The most common side effects include respiratory tract infections, headache, urinary tract infections, and paresthesia (numbness, tingling).

It was approved for medical use in the United States in December 2021, and in the European Union in August 2022. The US Food and Drug Administration (FDA) considers it to be a first-in-class medication.

== Medical uses ==
Efgartigimod alfa is indicated for the treatment of generalized myasthenia gravis in adults who are anti-acetylcholine receptor antibody positive.

== History ==
The safety and efficacy of efgartigimod alfa were evaluated in a 26-week clinical study of 167 participants with myasthenia gravis who were randomized to receive either efgartigimod alfa or placebo. It was a randomized, double-blind, placebo-controlled trial. The study showed that more participants with myasthenia gravis with antibodies responded to treatment during the first cycle of efgartigimod alfa (68%) compared to those who received placebo (30%) on a measure that assesses the impact of myasthenia gravis on daily function. More participants receiving efgartigimod alfa also demonstrated response on a measure of muscle weakness compared to placebo. The trial was conducted at 56 sites in 15 countries in Belgium, Canada, the Czech Republic, Denmark, France, Georgia, Germany, Hungary, Italy, Japan, the Netherlands, Poland, the Russian Federation, Serbia, and the US.

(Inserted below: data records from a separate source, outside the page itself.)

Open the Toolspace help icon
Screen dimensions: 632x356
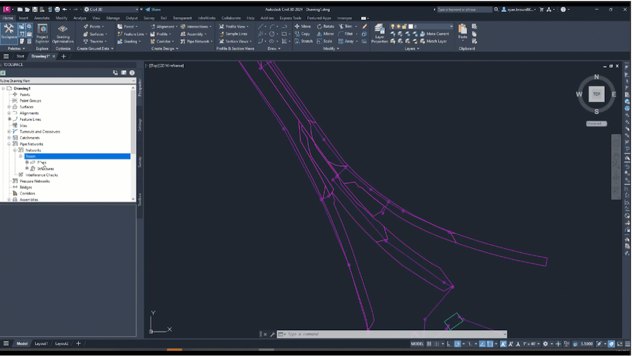click(x=132, y=73)
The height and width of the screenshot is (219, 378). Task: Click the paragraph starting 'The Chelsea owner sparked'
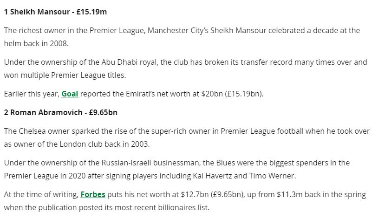click(187, 137)
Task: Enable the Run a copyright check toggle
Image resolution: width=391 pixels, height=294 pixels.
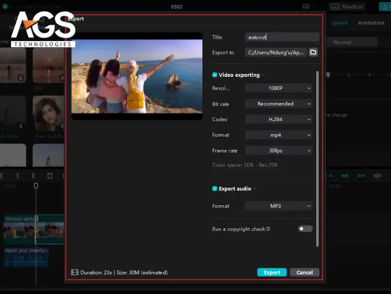Action: pyautogui.click(x=305, y=229)
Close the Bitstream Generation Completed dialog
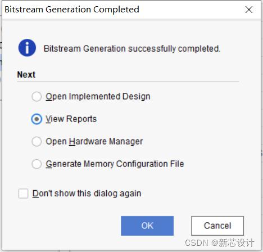This screenshot has height=252, width=263. [249, 10]
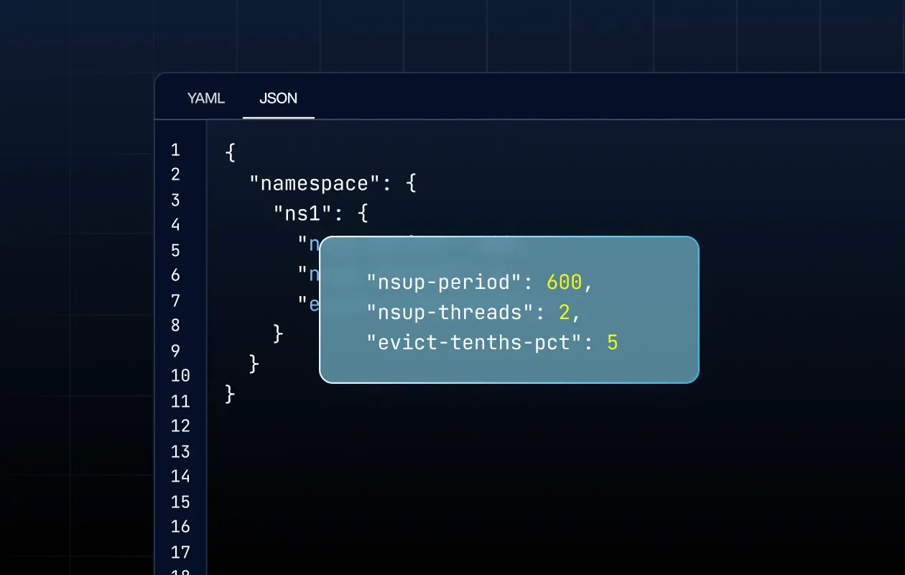Click line number 1 in the gutter
Screen dimensions: 905x575
[x=175, y=150]
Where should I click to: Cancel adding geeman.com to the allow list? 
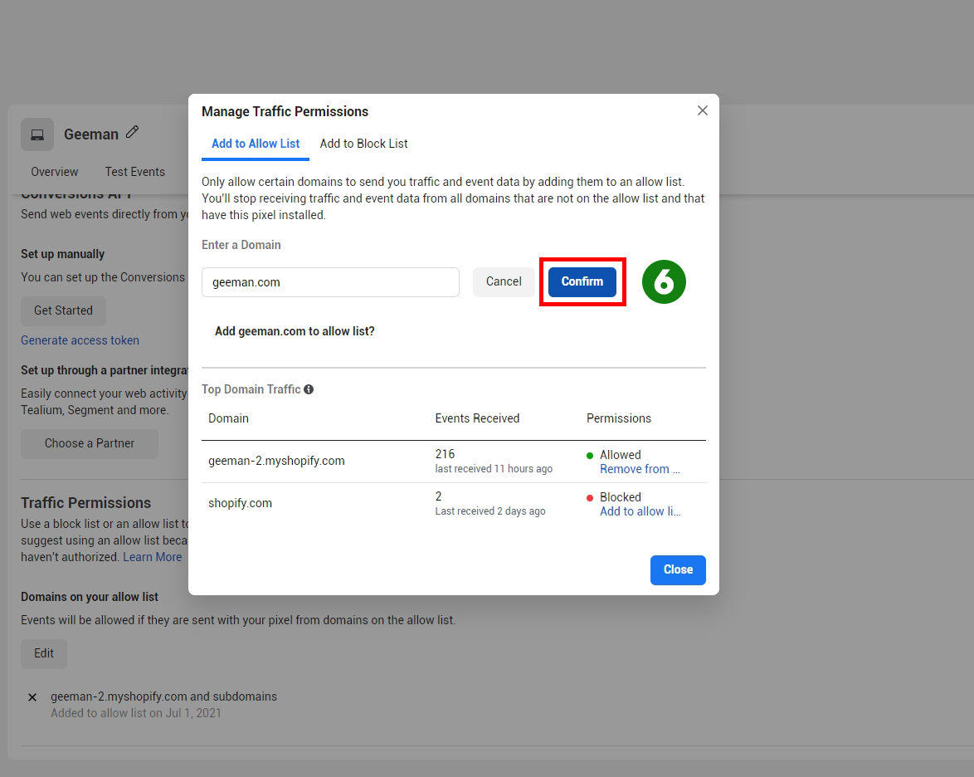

Efgartigimod alfa is also studied for the treatment of patients with chronic inflammatory demyelinating polyneuropathy (CIDP). The clinical trial known as ADHERE, conducted by Argenx, involved the enrollment of 322 individuals diagnosed with CIDP. In the initial phase of the study, all subjects received weekly injections of Vyvgart. Following a period of 12 weeks, it was observed that 67% of the patients exhibited positive responses to Vyvgart, as evidenced by improvements in their muscle disability scores.

It is also under development for the treatment of primary membranous nephropathy, idiopathic inflammatory myopathy (IIM), anti-neutrophil cytoplasmic antibody-associated vasculitis (ANCA Vasculitis), Graves ophthalmopathy, antibody-mediated rejection (AMR), immune-mediated necrotizing myopathy, anti-synthetase syndrome, dermatomyositis, polymyositis, immune thrombocytopenia, primary Sjögren's syndrome, rheumatoid arthritis and pemphigus.

== Pharmacodynamics ==
Efgartigimod alfa as a drug is an antibody fragment that binds to the neonatal Fc receptor. When this binding happens, the IgG recycling process is blocked. The amount of circulating IgG decreases and therefore prevents the acetylcholine receptors from being degraded by the autoantibodies that are responsible for the myasthenia gravis.

== Pharmacokinetics ==
The drug is mainly metabolized via proteolytic enzymes. The termination half-life of Efgartigimod alfa is 80 to 120 hours.

== Side effects ==
Side effects of efgartigimod alfa include respiratory tract infections, headache, urinary tract infection, numbness and tingling and muscle pain.

== Society and culture ==
=== Legal status ===
The US Food and Drug Administration (FDA) granted the application for efgartigimod alfa fast track and orphan drug designations. The FDA granted the approval of Vyvgart to Argenx BV.

In June 2022, the Committee for Medicinal Products for Human Use (CHMP) of the European Medicines Agency (EMA) adopted a positive opinion, recommending the granting of a marketing authorization for the medicinal product Vyvgart, intended for the treatment of anti‑acetylcholine receptor (AChR) antibody positive generalized myasthenia gravis. The applicant for this medicinal product is Argenx. Efgartigimod alfa was approved for medical use in the European Union in August 2022.

=== Names ===
Efgartigimod alfa is the international nonproprietary name (INN).

=== Marketing and sales ===
Vyvgart brought in $1.2 billion in revenue in 2023.